Exercise objective: Print exactly the lines from the one containing "Given: Show open tabs using the tabs icon" through the last line of the records below, both included, and nothing else; omit any pictures.

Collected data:
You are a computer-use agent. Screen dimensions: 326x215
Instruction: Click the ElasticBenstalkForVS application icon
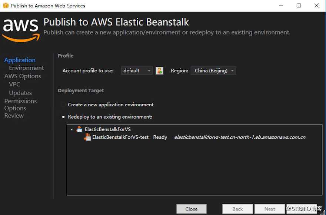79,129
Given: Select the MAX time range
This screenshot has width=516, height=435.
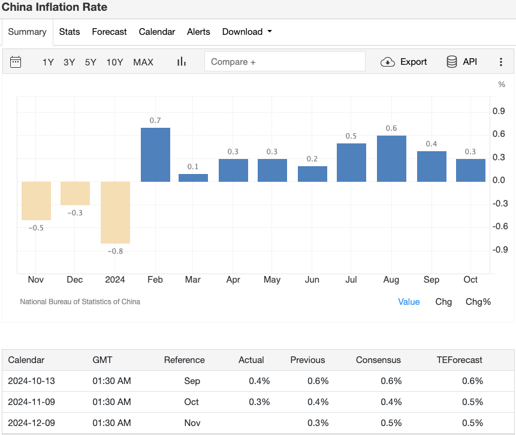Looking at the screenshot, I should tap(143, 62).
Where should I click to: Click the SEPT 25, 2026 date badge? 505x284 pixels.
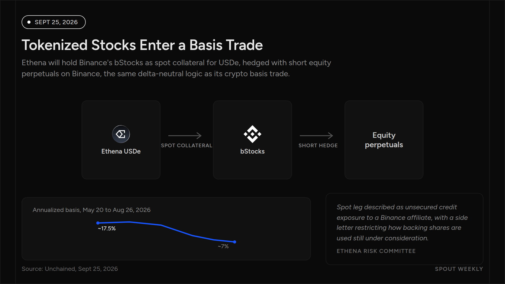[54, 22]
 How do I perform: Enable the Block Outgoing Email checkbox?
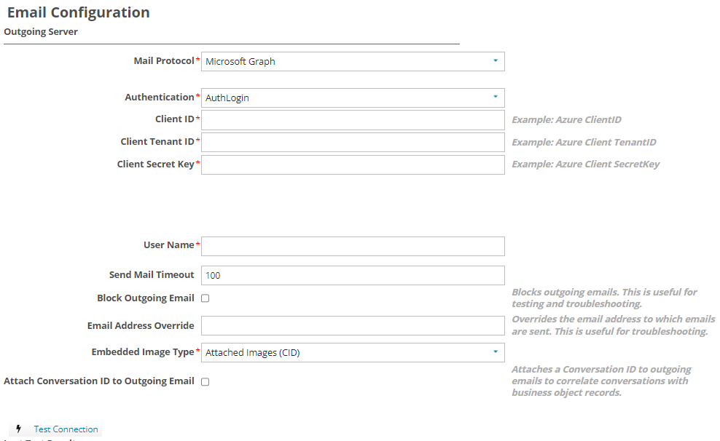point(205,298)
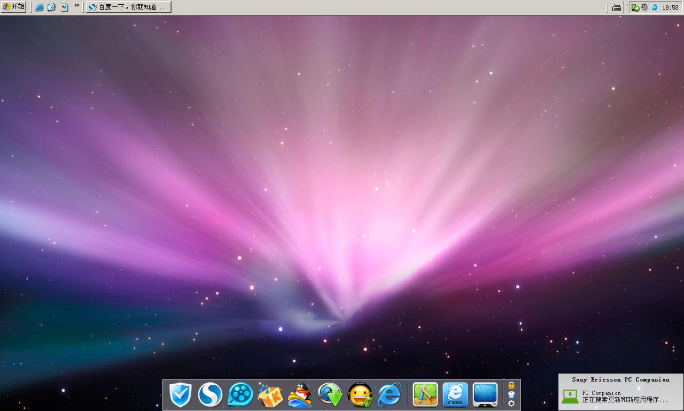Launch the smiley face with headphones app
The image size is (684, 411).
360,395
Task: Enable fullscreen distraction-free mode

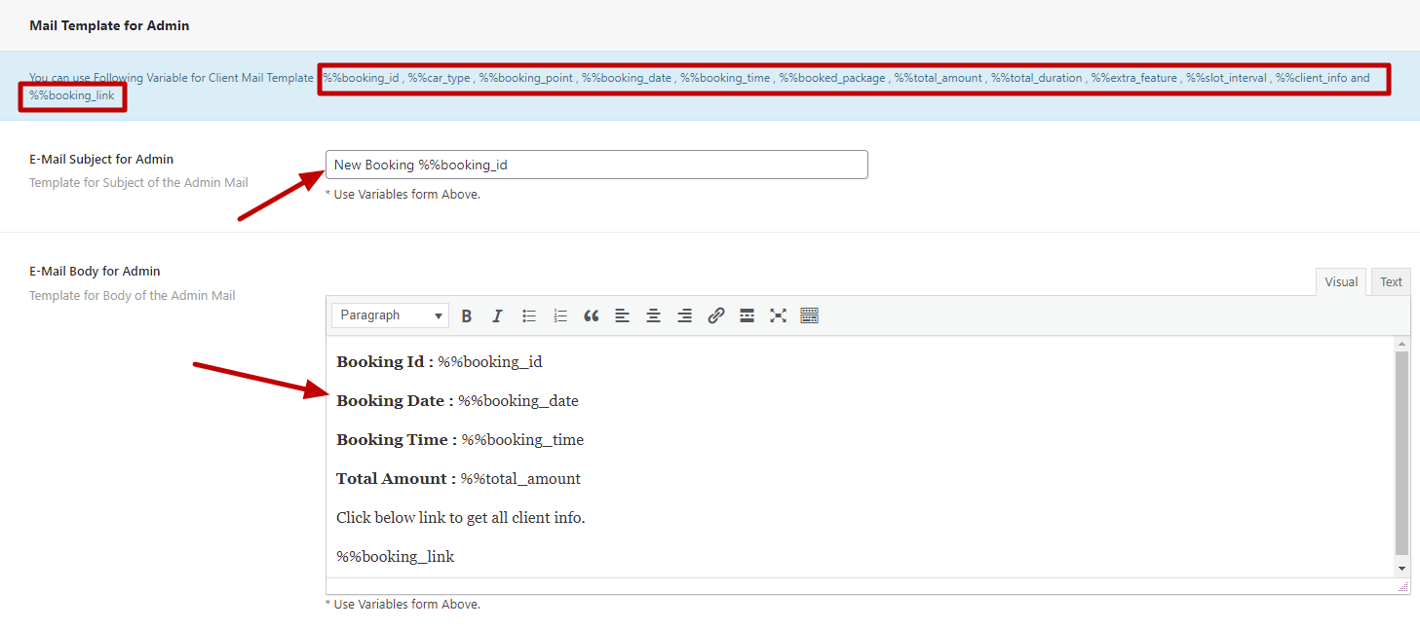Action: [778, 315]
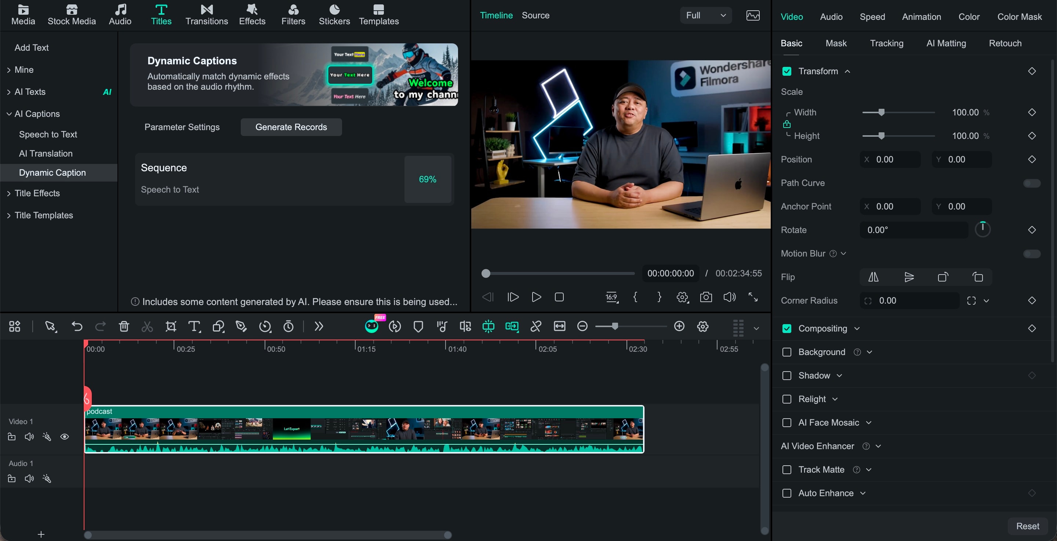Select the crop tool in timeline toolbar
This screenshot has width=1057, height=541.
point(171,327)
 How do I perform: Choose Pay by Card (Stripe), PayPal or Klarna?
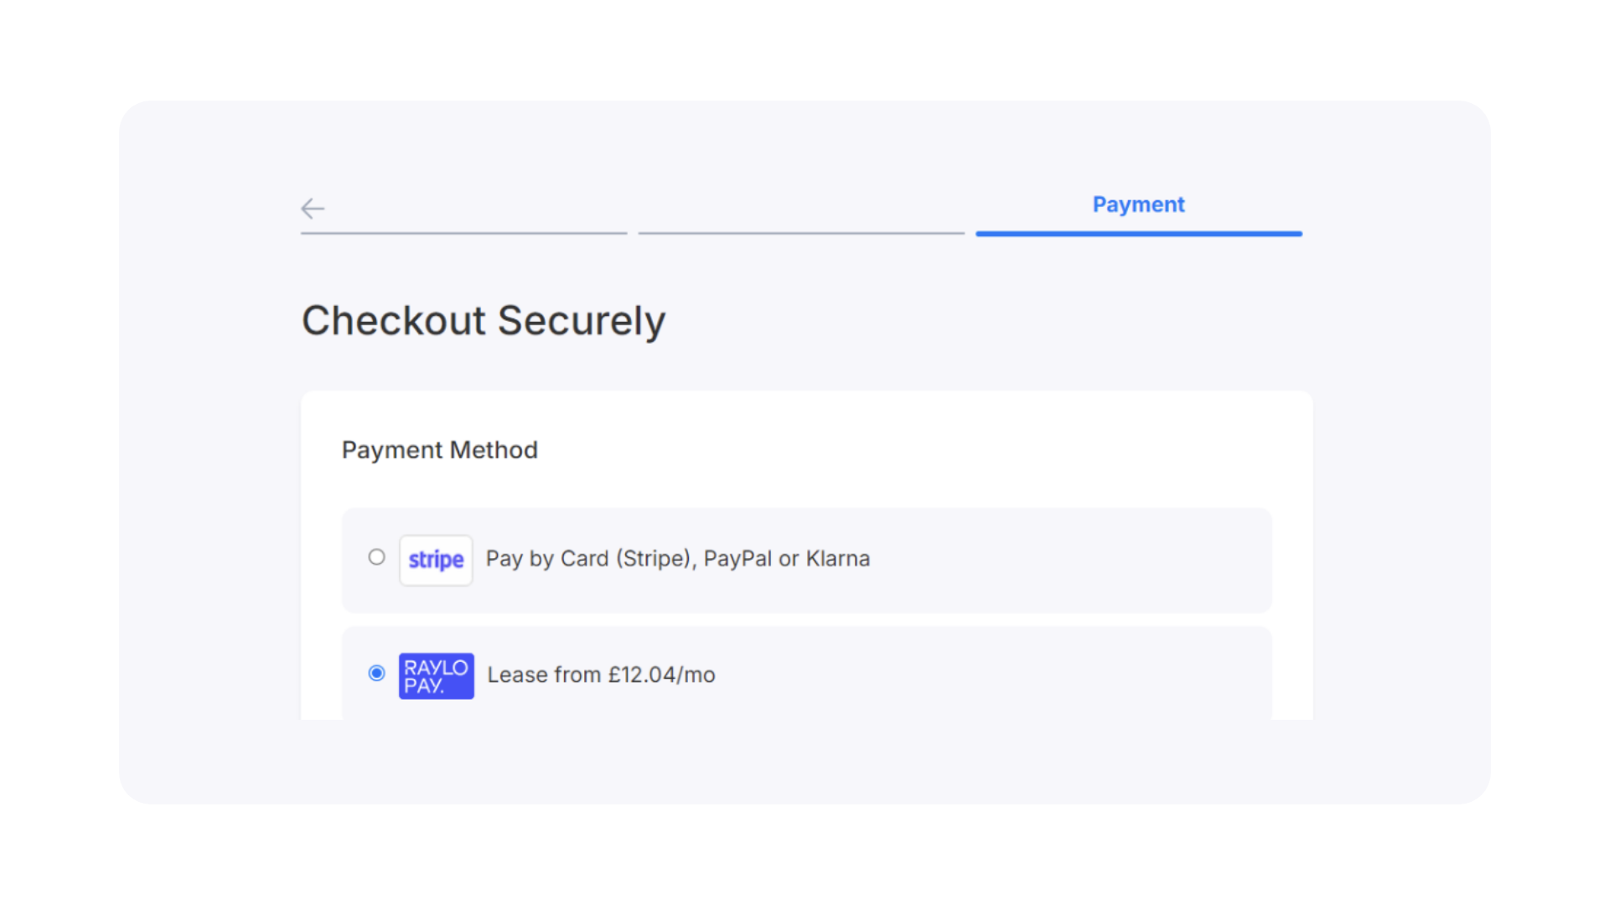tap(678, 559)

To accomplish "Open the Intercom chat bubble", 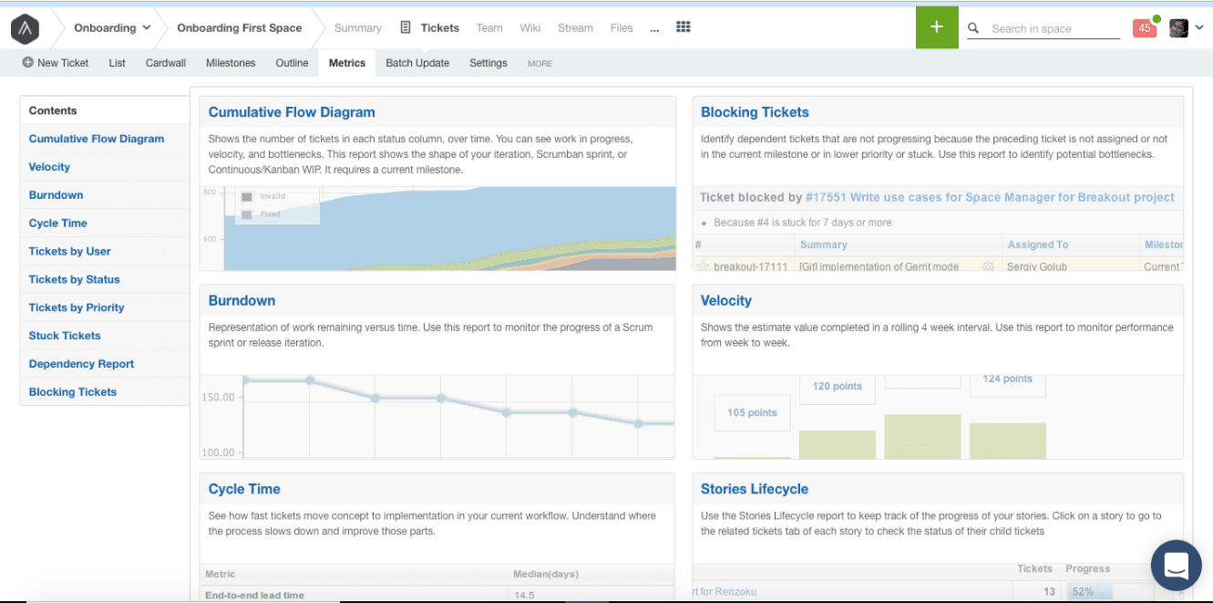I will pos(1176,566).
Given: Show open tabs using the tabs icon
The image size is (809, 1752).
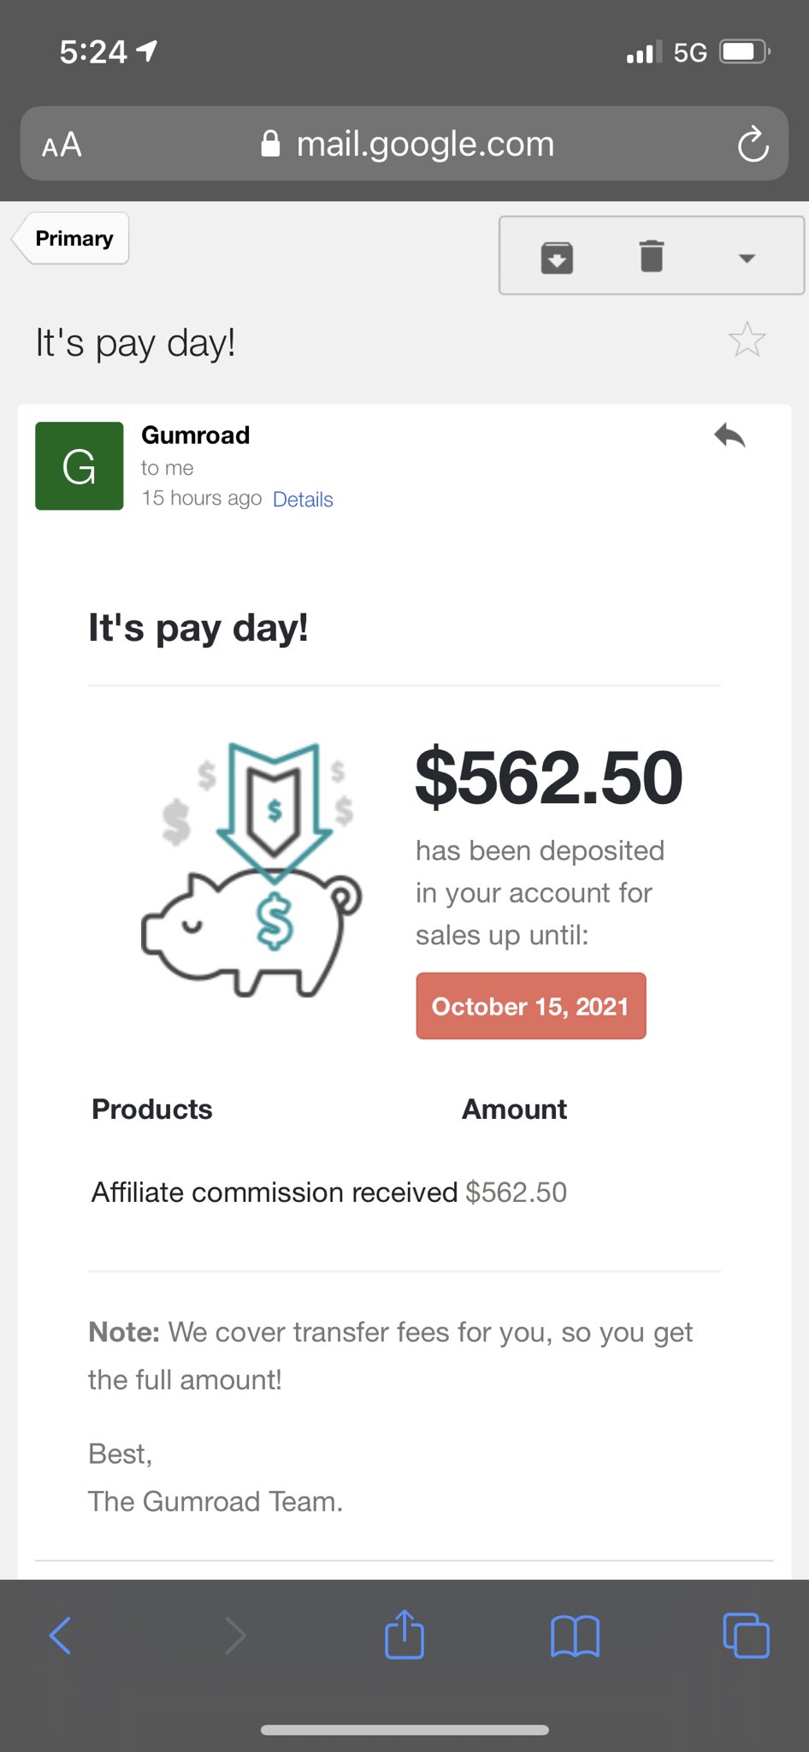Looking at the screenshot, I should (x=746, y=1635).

Task response:
Given: Show open tabs using the tabs icon
The image size is (809, 1752).
Looking at the screenshot, I should (x=746, y=1635).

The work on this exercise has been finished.